In light of the dreadful news out of Iraq and the recent third quarter GDP report that showed 7.2 percent annualized growth for that quarter, the Bush administration’s political strategy is clearly shifting away from touting its foreign adventures to dwelling on the alleged successes of its economic policy.

What’s next – Karl Rove hanging an “It’s the economy, stupid” sign in the Bush campaign war room? Could be, but maybe Karl better hold off on that sign for a while. There are a lot of very good reasons to be skeptical that this recent growth spurt will provide the Republicans with their magical re-election elixir.

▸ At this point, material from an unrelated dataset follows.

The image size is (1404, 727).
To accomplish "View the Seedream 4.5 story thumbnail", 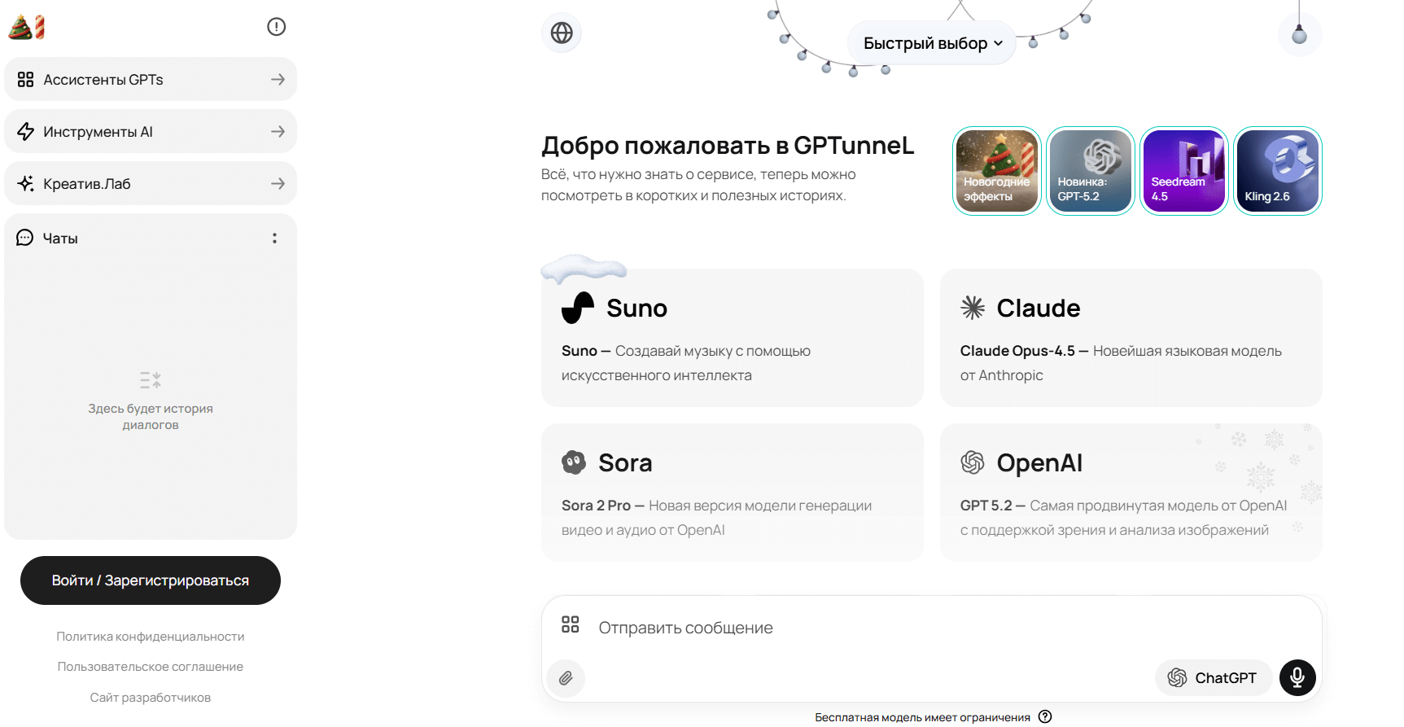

Start with the fact that growth per se is overrated as a predictor of election outcomes. See DR’s September 27 post for some analysis along these lines. Or consider the fate of George H.W. Bush, who was supposed to get re-elected because of a growth spurt near election time. Or ponder the last time we had a quarter with growth this high: the fourth quarter of 1999, when the economy grew at an annualized rate of 7.1 percent. That didn’t seem to help Al Gore that much.

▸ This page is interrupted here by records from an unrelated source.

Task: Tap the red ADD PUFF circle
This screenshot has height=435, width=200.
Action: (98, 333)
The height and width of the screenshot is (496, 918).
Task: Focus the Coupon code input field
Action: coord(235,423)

Move on to the possibility that 7.2 may not be 7.2. That’s because the 7.2 percent growth rate is a preliminary estimate that’s highly likely to be revised downward when the final estimate is released on November 25. A lower estimate is likely because the preliminary estimate is primarily based on data from July and August, when big bumps in disposable income and consumer spending took place. But income and spending declined sharply in September, reflecting the end of the one-time tax rebates sent out over the summer. Once these data are incorporated into the GDP growth estimate, that estimate is likely to fall, perhaps to around 6 percent or so.

That’s still good growth, but the logic of this likely downward revision also suggests that the fourth quarter will not be nearly as good as the third, since there’s no tax rebates around, or anything similar, to kick up consumer spending. In fact, Gallup just released an analysis titled “Why Aren’t Consumers More Optimistic?” based on late October data, indicating that consumers are not optimistic about the economy, even after a period when consumer spending and economic growth surged ahead. That’s consistent with the idea that an infusion of quick cash helped jack up consumer spending without changing the situation most consumers face “on the ground” in their daily economic life.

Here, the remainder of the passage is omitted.